The component scores tell a nuanced story. Thornapple Elementary earns a 9.6 academic score — a full point above Kent Education CenterOakleigh's 8.7 — signaling higher raw proficiency on standardized assessments. Kent reverses the advantage on growth: a 10.0 growth score versus Thornapple's 9.3 means students at Kent are making exceptional year-over-year gains relative to academic peers, a signal of instructional effectiveness that operates independent of where students start when they walk in the door.
The demographic and resource profile separates these schools sharply. Thornapple Elementary enrolls 387 students; Kent Education CenterOakleigh serves just 39 — barely a tenth of the population. That difference is reflected in the student-teacher ratio: 3.9:1 at Kent against 17.6:1 at Thornapple. The free-and-reduced-lunch rate adds more context — 17% of Thornapple students qualify compared to 59% at Kent, meaning Kent draws from a substantially more economically disadvantaged population while still outranking nearly every school in Michigan.

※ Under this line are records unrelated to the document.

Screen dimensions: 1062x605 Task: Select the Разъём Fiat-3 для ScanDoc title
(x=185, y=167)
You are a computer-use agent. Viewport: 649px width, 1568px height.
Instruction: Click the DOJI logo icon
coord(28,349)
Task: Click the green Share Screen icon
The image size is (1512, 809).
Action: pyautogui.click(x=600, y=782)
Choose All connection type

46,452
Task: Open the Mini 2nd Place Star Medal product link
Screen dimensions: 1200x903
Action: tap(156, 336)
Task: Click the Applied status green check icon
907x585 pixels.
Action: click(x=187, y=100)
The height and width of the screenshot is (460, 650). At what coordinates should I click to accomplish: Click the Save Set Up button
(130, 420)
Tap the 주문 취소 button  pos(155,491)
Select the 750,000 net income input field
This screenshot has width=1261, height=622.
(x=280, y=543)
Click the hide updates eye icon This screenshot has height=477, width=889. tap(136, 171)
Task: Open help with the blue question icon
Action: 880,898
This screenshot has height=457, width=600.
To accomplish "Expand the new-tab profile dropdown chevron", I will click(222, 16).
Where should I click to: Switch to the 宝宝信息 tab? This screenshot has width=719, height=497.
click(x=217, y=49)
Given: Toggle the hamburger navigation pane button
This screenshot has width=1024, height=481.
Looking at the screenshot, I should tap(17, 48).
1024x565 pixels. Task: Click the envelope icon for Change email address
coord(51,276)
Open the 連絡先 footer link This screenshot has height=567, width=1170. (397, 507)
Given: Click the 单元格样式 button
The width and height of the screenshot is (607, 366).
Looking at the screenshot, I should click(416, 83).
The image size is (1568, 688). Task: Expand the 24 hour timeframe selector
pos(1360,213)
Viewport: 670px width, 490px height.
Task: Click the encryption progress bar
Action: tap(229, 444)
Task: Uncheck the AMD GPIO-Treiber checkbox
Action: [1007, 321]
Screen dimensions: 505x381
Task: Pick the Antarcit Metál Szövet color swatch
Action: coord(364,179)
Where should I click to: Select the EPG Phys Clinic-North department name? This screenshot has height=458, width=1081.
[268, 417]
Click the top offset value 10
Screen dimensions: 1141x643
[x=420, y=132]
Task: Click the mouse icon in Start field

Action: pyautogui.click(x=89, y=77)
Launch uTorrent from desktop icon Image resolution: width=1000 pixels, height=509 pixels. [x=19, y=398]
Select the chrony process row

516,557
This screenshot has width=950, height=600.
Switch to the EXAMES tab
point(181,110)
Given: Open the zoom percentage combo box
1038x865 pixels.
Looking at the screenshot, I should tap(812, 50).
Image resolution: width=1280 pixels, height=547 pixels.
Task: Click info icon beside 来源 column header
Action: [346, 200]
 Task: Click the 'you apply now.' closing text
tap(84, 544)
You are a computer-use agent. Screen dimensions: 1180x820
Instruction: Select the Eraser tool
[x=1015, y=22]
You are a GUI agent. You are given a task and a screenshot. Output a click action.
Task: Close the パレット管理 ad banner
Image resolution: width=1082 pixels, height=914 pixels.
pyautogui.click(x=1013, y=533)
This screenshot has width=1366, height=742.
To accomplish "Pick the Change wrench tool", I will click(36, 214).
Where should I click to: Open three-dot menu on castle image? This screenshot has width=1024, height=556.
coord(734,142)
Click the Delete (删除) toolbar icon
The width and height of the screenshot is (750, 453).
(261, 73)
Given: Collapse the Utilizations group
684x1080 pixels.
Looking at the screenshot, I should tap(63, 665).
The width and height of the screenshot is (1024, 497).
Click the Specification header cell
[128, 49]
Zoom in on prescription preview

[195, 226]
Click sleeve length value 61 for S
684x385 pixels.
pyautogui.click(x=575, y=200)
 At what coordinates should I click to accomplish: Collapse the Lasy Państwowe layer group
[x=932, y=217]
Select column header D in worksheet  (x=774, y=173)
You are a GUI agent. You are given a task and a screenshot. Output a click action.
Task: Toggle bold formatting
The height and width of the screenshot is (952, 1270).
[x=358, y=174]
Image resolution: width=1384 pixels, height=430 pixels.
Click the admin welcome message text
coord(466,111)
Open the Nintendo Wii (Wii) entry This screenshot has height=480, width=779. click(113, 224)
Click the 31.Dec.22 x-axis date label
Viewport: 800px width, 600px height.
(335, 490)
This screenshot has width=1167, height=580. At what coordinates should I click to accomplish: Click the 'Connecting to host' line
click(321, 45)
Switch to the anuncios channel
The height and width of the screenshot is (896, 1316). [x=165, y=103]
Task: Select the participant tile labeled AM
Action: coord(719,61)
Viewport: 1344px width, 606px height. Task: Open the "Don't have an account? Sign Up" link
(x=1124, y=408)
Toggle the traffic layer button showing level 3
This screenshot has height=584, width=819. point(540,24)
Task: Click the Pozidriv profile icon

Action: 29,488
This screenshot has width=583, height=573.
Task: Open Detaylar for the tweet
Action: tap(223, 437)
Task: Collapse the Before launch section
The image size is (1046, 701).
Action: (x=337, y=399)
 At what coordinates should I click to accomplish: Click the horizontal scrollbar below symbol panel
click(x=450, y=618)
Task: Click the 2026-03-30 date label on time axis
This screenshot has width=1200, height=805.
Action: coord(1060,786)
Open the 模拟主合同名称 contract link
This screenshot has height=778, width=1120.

The two schools also differ in structural scope. Thornapple Elementary runs pre-K through grade 4, a conventional early-elementary span. Kent Education CenterOakleigh covers kindergarten through grade 8, giving families a single-school path through middle school and eliminating the transition that typically falls at grades 5 or 6. For parents counting on continuity, that K–8 model is a concrete practical difference, not just a programmatic label.
Editorial summary generated April 2026 · sonnet
Who each school fits
Thornapple Elementary School
Thornapple Elementary suits families seeking strong academic proficiency scores — 9.6 academic rating — in a conventional PK–4 neighborhood school with a larger peer community. Its 17% free-and-reduced-lunch rate and 387-student enrollment make it a natural fit for families in lower-poverty catchment areas who want a high-achieving traditional elementary without the specialized, small-cohort structure of a program school.
Kent Education CenterOakleigh
Kent Education CenterOakleigh suits families who need intensive individual attention — the 3.9:1 student-teacher ratio is the clearest differentiator — or whose children are starting from behind and need a school with a proven 10.0 growth record. Its K–8 span also appeals to parents who want to avoid a mid-stream school transition, and its high FRL population signals experience serving kids who need more than a standard classroom cadence.